Война уничтожала без выбора убеждений. Просто были счастливцы и были неудачники. Фёдору хотелось быть в числе счастливцев. Он звериным чутьём ощущал приближение опасности, и только Надя задерживала его неутолимое желание нырнуть в глубь болота, в котором он имел шанс на преодоление этого неясного своего положения то ли партизана, то ли шатуна, отлынивающего от прямой обязанности советского офицера.
глава 15
Учёба в десятом классе приблизилась настолько реально, что породила в душе беспокойство неимоверное. После окончания девятого класса лето радовало Колю то жарой, то дождём с прохладой. Солнце требовало вставать намного раньше, чем в пасмурное, дождливое утро. Но Николая трясло при мысли о том количестве государственных экзаменов, которые неумолимо приближались.
Запущенный материал по физике, алгебре и тригонометрии не давал подолгу уснуть. Хотелось как-то изменить весь порядок жизни. Хотелось, но начинать что-либо для этого уже не было силы воли. Николай просто не мог понять ни один из этих предметов. Иногда, в часы особенно изнуряющей жары, он безвольным жестом раскрывал учебник алгебры, тупо смотрел на формулы, которые через несколько секунд начинали расплываться.

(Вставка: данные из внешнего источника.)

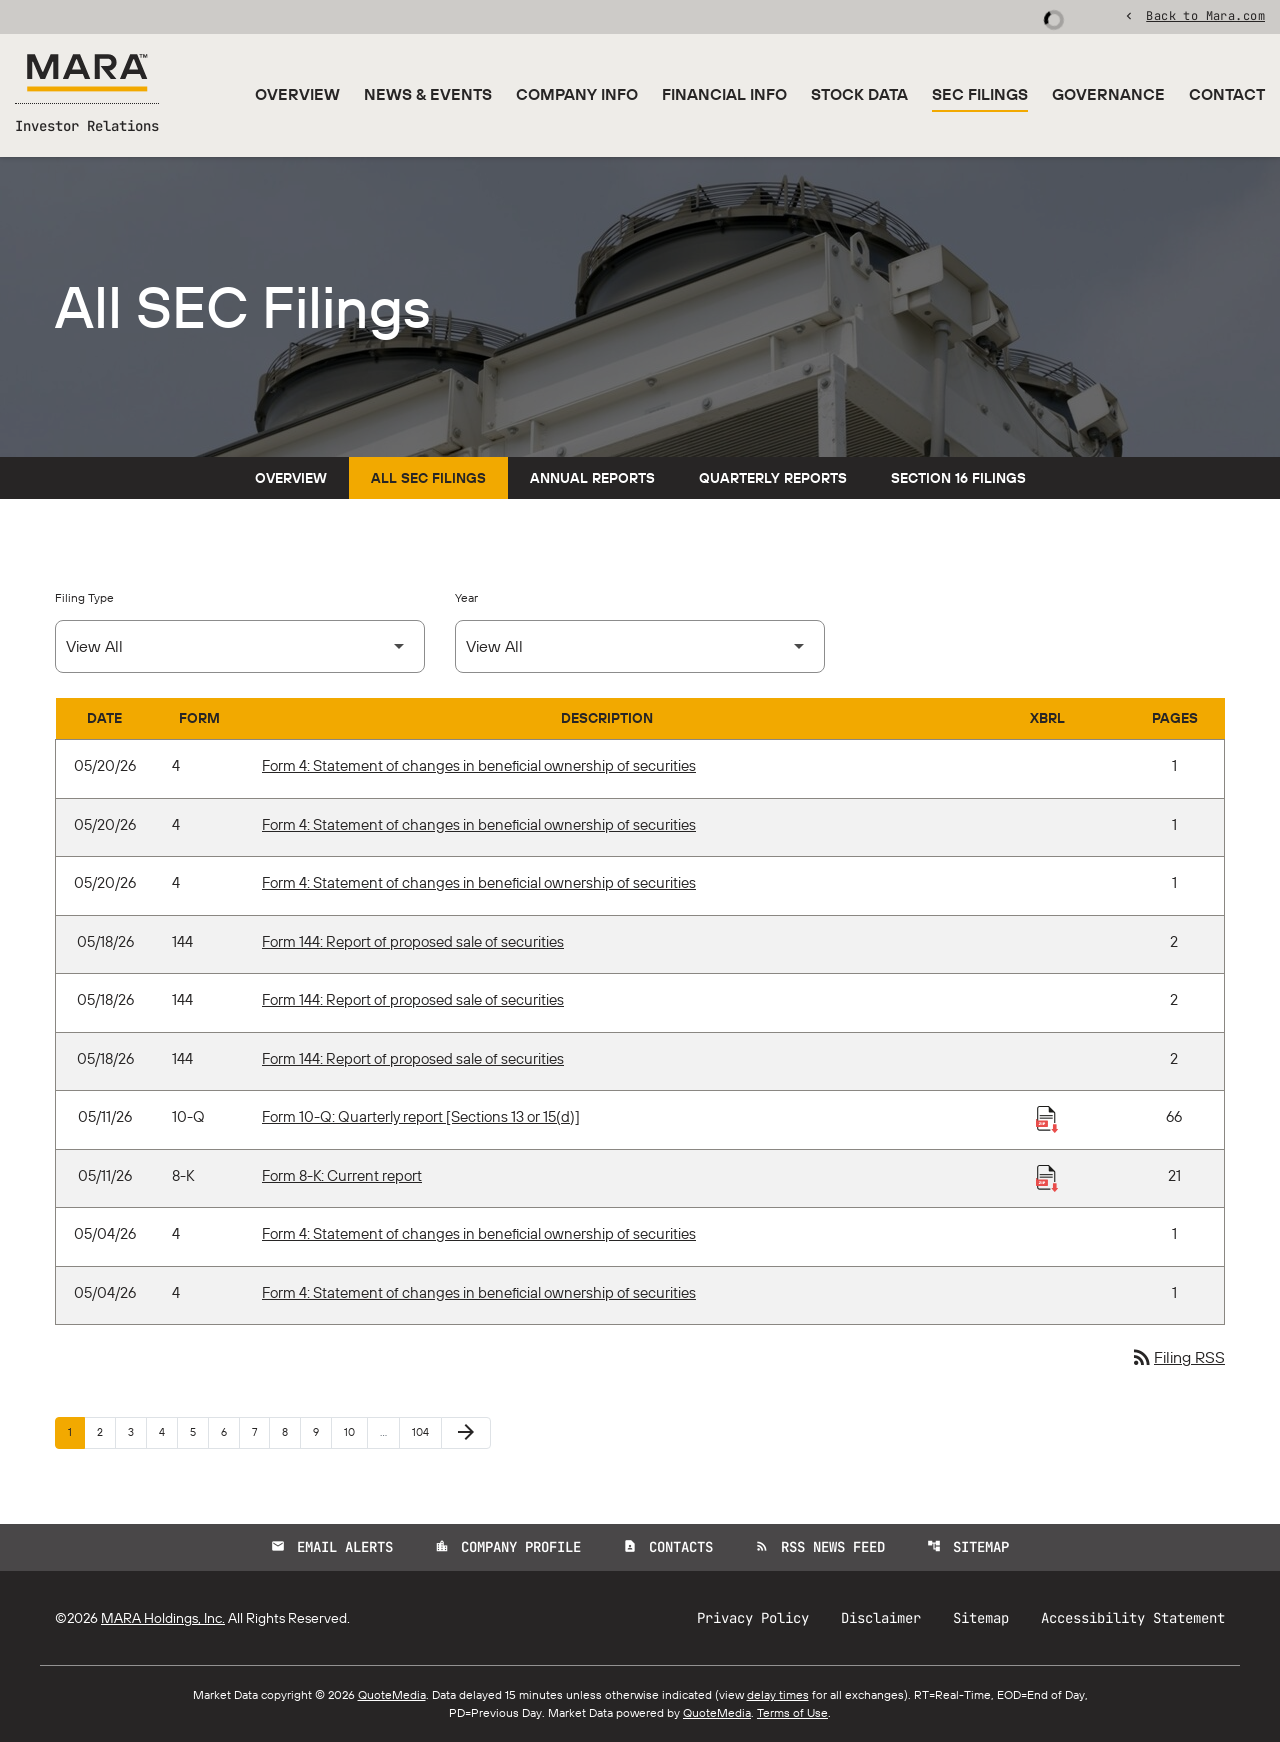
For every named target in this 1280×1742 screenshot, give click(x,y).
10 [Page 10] (355, 1431)
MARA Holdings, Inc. (163, 1618)
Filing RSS (1177, 1357)
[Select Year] (640, 646)
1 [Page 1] (76, 1431)
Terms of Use (792, 1712)
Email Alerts (332, 1547)
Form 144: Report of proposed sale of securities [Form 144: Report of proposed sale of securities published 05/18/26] (413, 941)
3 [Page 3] (137, 1431)
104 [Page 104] (423, 1431)
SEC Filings (980, 94)
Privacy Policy (753, 1618)
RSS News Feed (820, 1547)
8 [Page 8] (291, 1431)
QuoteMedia (392, 1694)
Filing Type (84, 597)
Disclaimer (881, 1618)
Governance (1108, 94)
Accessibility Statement (1133, 1618)
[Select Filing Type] (240, 646)
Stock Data (859, 94)
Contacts (668, 1547)
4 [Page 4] (168, 1431)
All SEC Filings (428, 478)
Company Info (577, 94)
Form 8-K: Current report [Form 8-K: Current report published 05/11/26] (342, 1175)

Тогда он захлопывал учебник и производил это же с учебником по физике. До тригонометрии процесс открывания учебника не доходил. Самым приятным из предметов был английский. Правда, сколько ни бился Николай, его язык не хотел освоить произношение буквы "дабл ю", он произносил её как "в". Учительницу это раздражало, и она всегда ставила ему тройку. Этот предмет требовал усидчивости. Но он не был таким сложным, как закон Джоуля, Ома и Ньютона.
Даже тригонометрия как-то ещё поддавалась Николаю, правда, местами - не вся от корки до корки учебника. Алгебру Николай просто ненавидел. Но и она отвечала ему тем же, не позволяя раскрыть тайны своих законов. И чем же в каникулы заниматься, как не любимым или просто лёгким делом? Он начал с английского. Во-первых, знание английского языка просто необходимо при поступлении в любой ВУЗ. А поступать Николай собирался непременно. У него сомнений по этому поводу даже не было.
И Николай усиленно стал терзать словарь английского языка, стараясь не думать о пока ещё далёком сентябре. При встрече с друзьями становилось на душе легче. Ни Виктор, ни Слава о таких пустяках, как школьные успехи, не заикались. Разговоры велись о шахматах, футболе. Николай узнавал от Виктора о скудных школьных успехах Славы, но о своих успехах Виктор не давал никакой информации. Два его друга перешли ещё только в девятый класс, экзамены им не грозили, поэтому встречались с настроением далеко не одинаковым.
Иногда у Николая появлялось желание рисовать. Но это беспокойство о будущем мешало сосредоточиться, мешало вообще заняться чем-либо. Николай читал много о переходном возрасте, но как-то не мог применить это к себе, хотя это состояние и настигало его в самый неподходящий момент. Прасковья ему в душу не лезла, вопросы не задавала. Дядя Лёша для улучшения настроения подсовывал романы о страстной любви, чем ещё более усугублял тревожное состояние.